Constructors champion: Ferrari

While I think Lewis Hamilton is going to have a great season, I do not predict the same for Valterri Bottas (shades of Heikki Kovalainen come to mind) and I think Ferrari have the better driver lineup to take advantage. If Mercedes are ahead, I do think Ferrari are going to be close and I expect Raikkonen and Vettel to better Bottas over the course of a season and, as such, take the constructors title.

Best driver of the rest: Sebastian Vettel

This is assuming that Ferrari haven’t lost all of their pace by the time the lights go out in Australia. Vettel has had a few frustrating seasons now and it’s easy to forget, in the midst of mediocrity, that he’s four-time champion. I think this is the season that he reminds every one of that fact. Whether he actually wins the championship is another thing, but people will be talking about Sebastian Vettel at the front of the grid this season.

Best team of the rest: Williams

When I say “best of the rest” when it comes to constructors, I’m talking about fourth place behind Mercedes, Red Bull and Ferrari. Even though Williams don’t have the strongest drive lineup, they showed some good pace in testing and Felipe Massa knows his way around. They may not finish fourth in the standings (on account of Lance Stroll probably crashing out of a few races), but I think they’ll have the fourth fastest car.

Best in-team fight: Daniel Ricciardo vs. Max Verstappen

These two have been pretty friendly toward each other but put them in a car that can compete for championships and it’s going to be a different story. These two have shown they don’t back down for anyone…there’s a fire in both of them and they won’t back down for each other that’s for sure. It would make for a great battle but it won’t happen if the car isn’t competing for titles.

Most one-sided in-team fight: Felipe Massa vs.

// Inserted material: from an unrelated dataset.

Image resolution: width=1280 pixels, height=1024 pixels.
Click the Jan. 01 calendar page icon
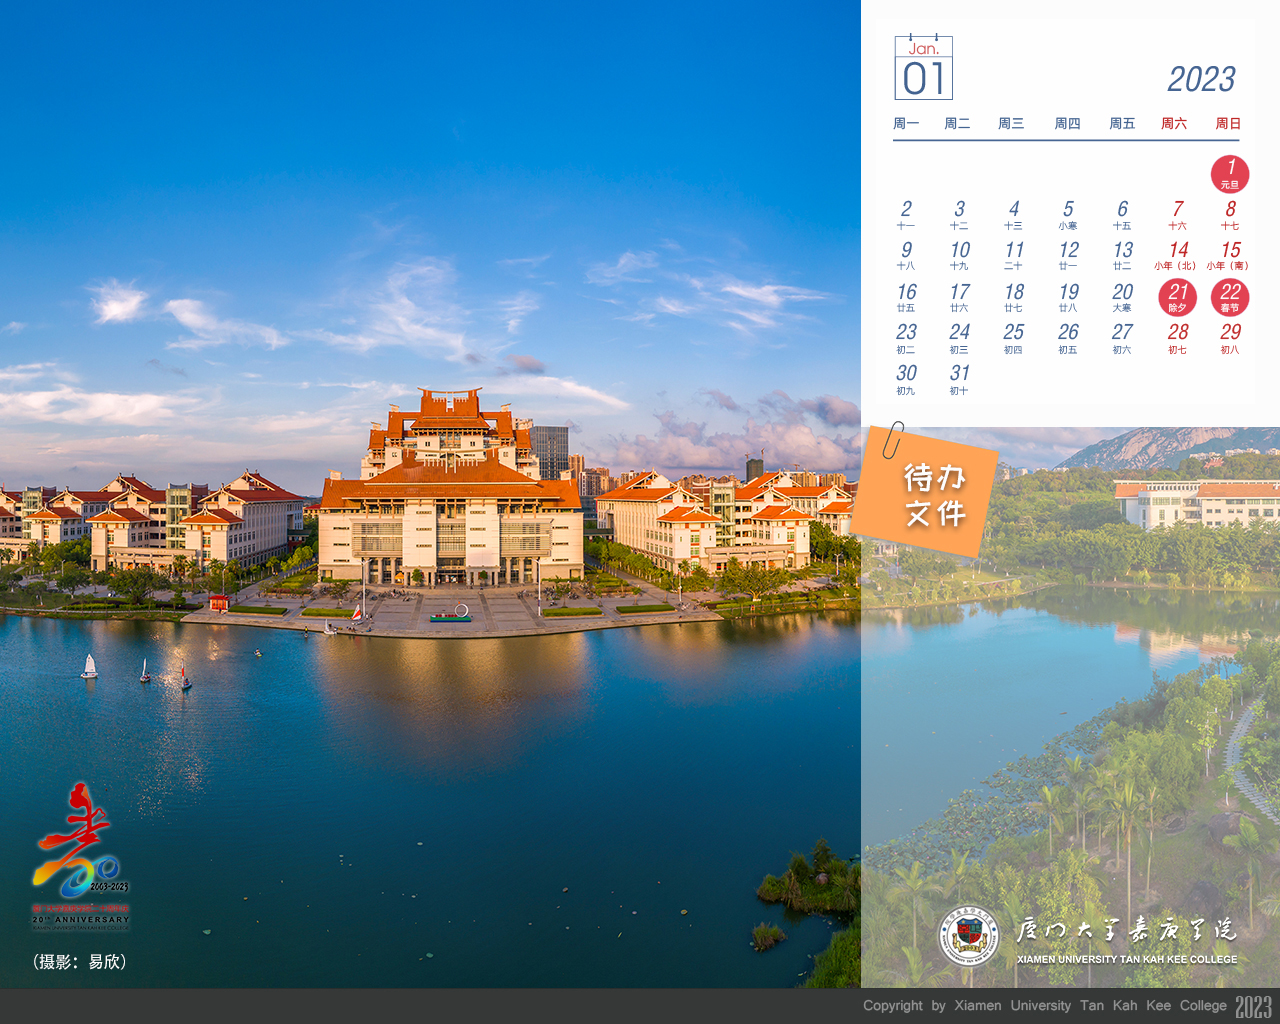[x=923, y=68]
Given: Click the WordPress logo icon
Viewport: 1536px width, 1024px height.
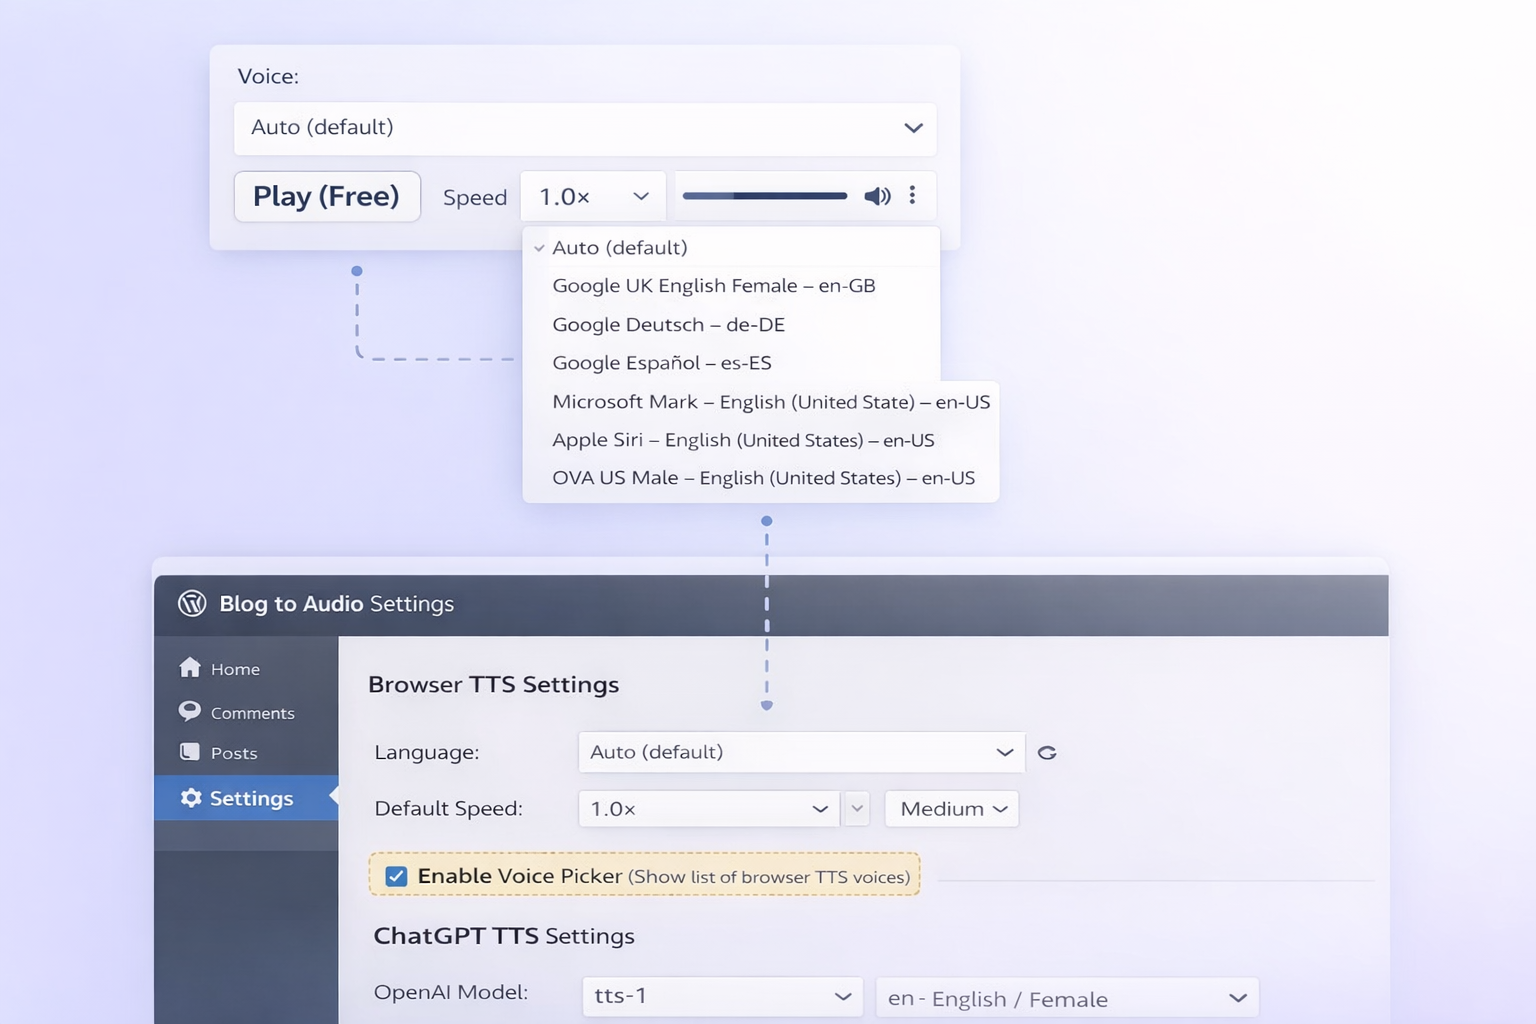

Lance Stroll

Not much to say here. Massa is going to crush the inexperienced Stroll. The whole paydriver thing, added to a shaky winter testing showing, worries me greatly.

First driver to be replace this mid-season: Daniil Kvyat

If there was a driver who was going to be replaced mid-season, I would guess it would be Daniil Kvyat. When you look around the grid, Lance Stroll won’t be let go, he’s paying Williams too much money. Marcus Ericsson is also paying for his ride and Sauber need that money. The only other driver who could be in contention here if things don’t go well might be Renault’s Jolyon Palmer.

With Kvyat, he’s already on a bit of a slippery slope after last season’s unfortunate collapse and with Red Bull reserve driver, and 2017 GP2 Champion, Pierre Gasly waiting in the wings, the pressure is going to be on Kvyat all season.

Most improved driver: Jolyon Palmer

Palmer ended the 2016 season with a good set of results: 10th in Malaysia, 12th in Japan, 13th in the US and 14th in Mexico suffering just one retirement in the final seven races.

Some would consider it luck that it was he who Renault retained and I think Palmer will prove critics wrong this season in an improved Renault but he will have his work cut out going up against a much more experienced Nico Hulkenburg.

Most disappointing driver: Valterri Bottas

This isn’t to say Bottas won’t have a good season, but in comparison with Lewis Hamilton and what that Mercedes could achieve, I don’t think Bottas will be able to outperform expectations. In my opinion, it’ll be Bottas mixing it up with the Ferrari’s and Red Bull’s while Lewis Hamilton will be running away at the front. Again, shades of Heikki Kovalainen.

Most improved team: Renault

Having had time to develop their own car, rather than re-paint the 2015 Lotus, and having a bit of cash to inject into the new car you’d imagine that Renault will make a decent leap this season. You’d imagine they’ll be contenting for regular points finishes and with a driver like Nico Hulkenburg, you’d imagine that will come to be.

Most disappointing team: McLaren

We’ve had a glimpse of McLaren’s woefully poor pace in testing and, unless things have changed dramatically since winter testing, you’d imagine that McLaren are still going to be slow in Australia. Fernando Alonso will work his magic and Stoffel Vandoorne will impress a lot of people but it’s not going to be enough to hide McLaren’s disappointment on a season that promised to be full of hope and progress.